Ferdinand Wythe Peck (1848–1924) was a wealthy Chicago, Illinois, businessman and philanthropist, best known for financing Chicago's Auditorium Building.

He was the youngest son of Mary Kent Peck and Phillip F.W. Peck. The family moved from Rhode Island to Chicago in the 1830s and made a fortune in real estate. Peck and his brothers took over the family fortune when their father died, and soon were among the wealthiest families in Chicago.

Ferdinand was a civic-minded individual, and was involved in many projects around the city. He was a founding member of the Illinois humane society, and served on the city board of education. He was also a patron of the arts, particularly concerned with making high art available to the working classes.
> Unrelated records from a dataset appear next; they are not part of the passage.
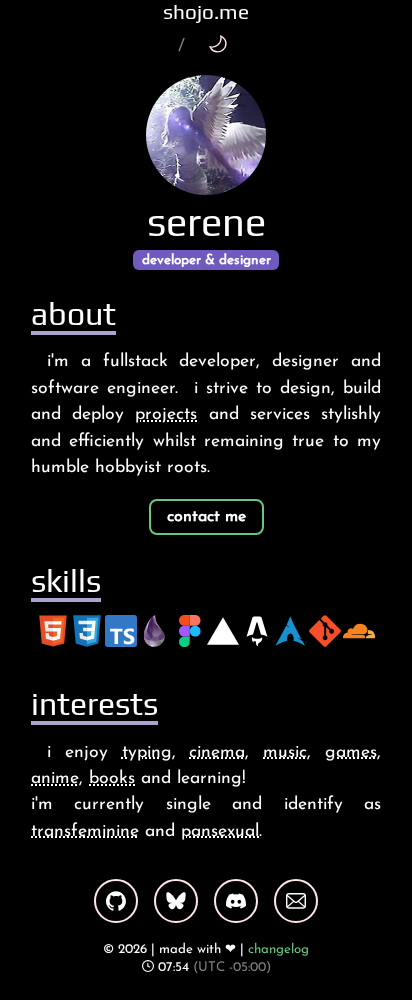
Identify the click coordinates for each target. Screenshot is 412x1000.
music (285, 752)
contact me (206, 517)
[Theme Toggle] (217, 43)
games (351, 752)
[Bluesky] (176, 901)
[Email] (296, 901)
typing (147, 752)
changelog (278, 949)
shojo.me (206, 12)
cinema (217, 752)
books (112, 778)
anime (55, 778)
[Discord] (236, 901)
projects (166, 414)
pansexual (220, 831)
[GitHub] (116, 901)
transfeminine (85, 831)
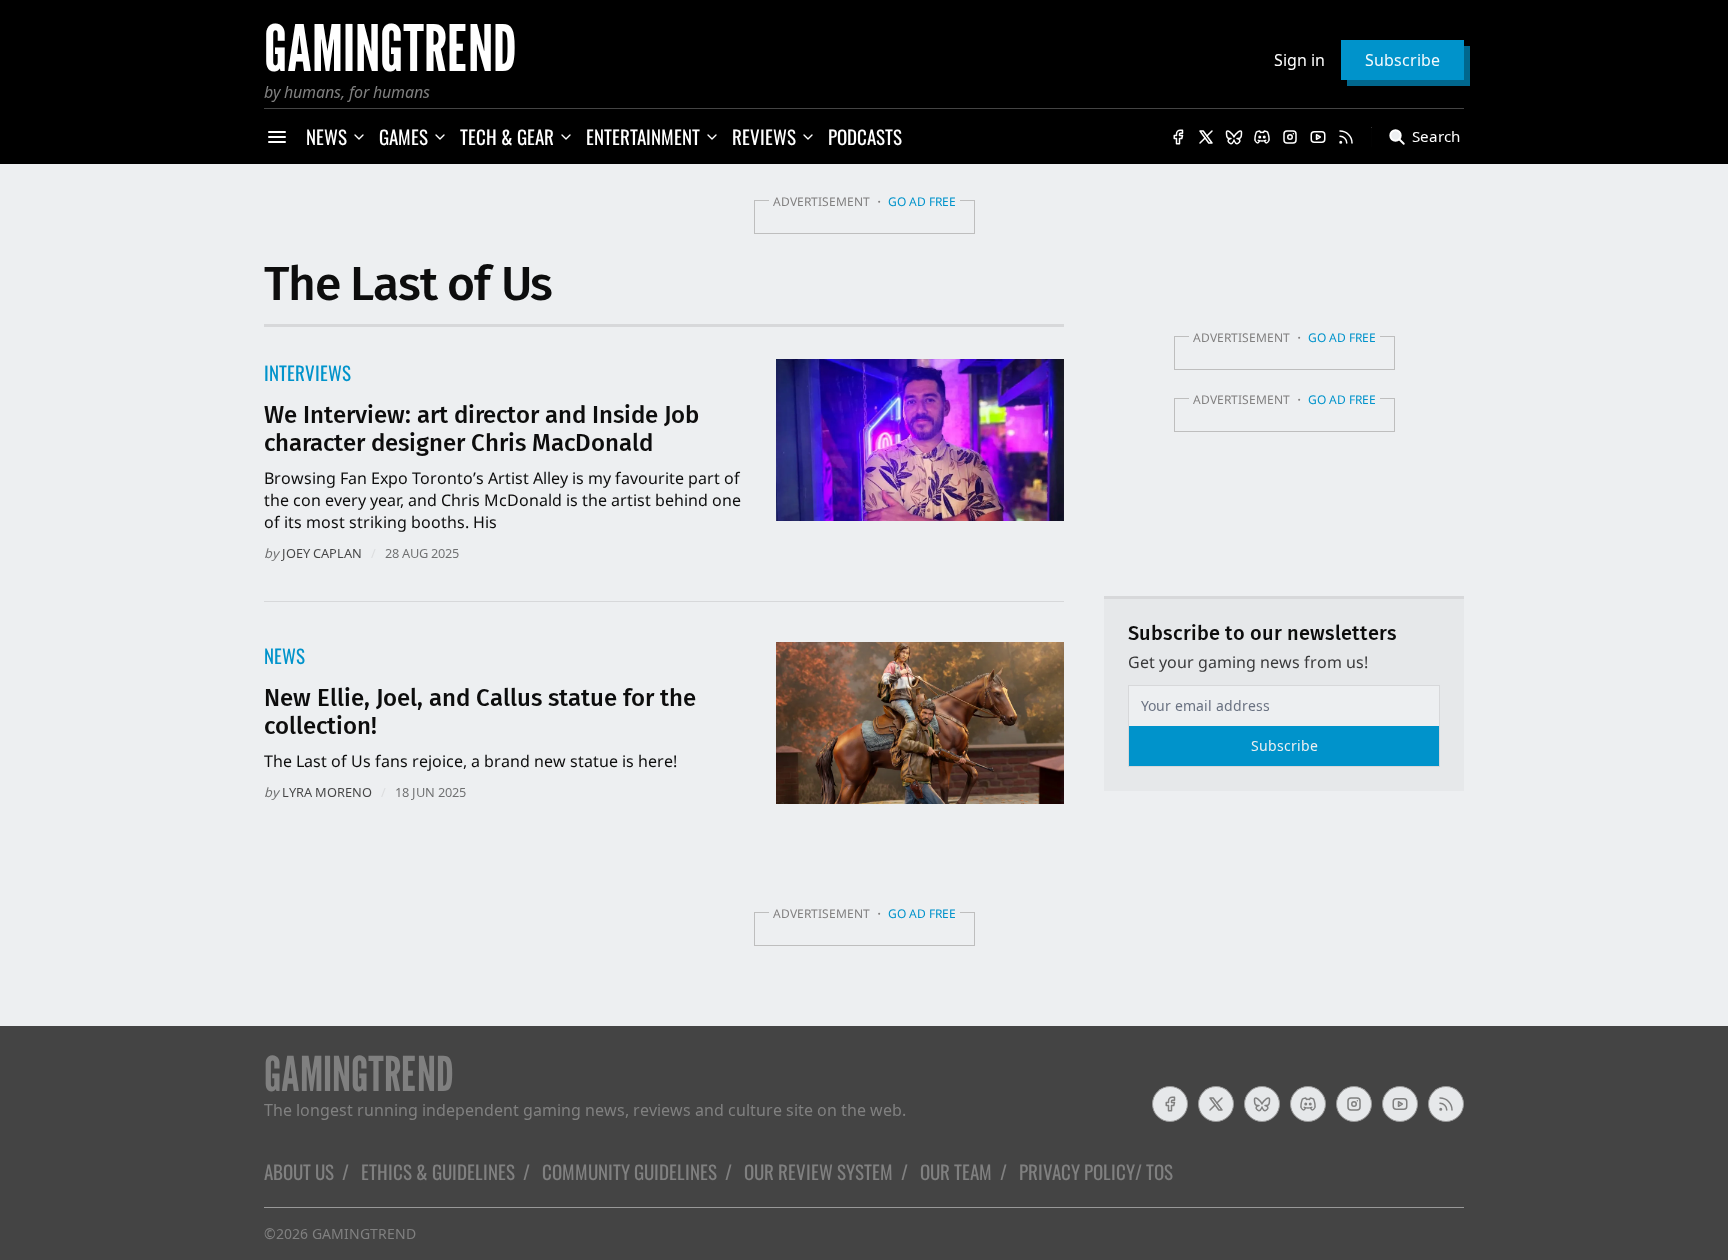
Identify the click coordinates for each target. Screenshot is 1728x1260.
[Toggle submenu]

To this end, he organized the Chicago Grand Opera Festival in 1885.

Out of the Festival grew a desire for a more permanent expression of his ideals. Shortly after the Haymarket Square riot, he began planning in earnest for what would become the Auditorium Building.

To make his idea real, Peck hired architects Dankmar Adler and Louis Sullivan, who had worked for him previously to prepare the space for the Grand Opera Festival. Peck provided much of the funding and the central vision for the building, and the final design reflected his ideas as well as those of the architects.

Peck served as the Commissioner-General for the United States at the Paris Exposition, 1900.

He died in Chicago on November 4, 1924, and was buried at Rosehill Cemetery.

An elementary school in southwest Chicago, at 3826 West 58th Street, is named after him.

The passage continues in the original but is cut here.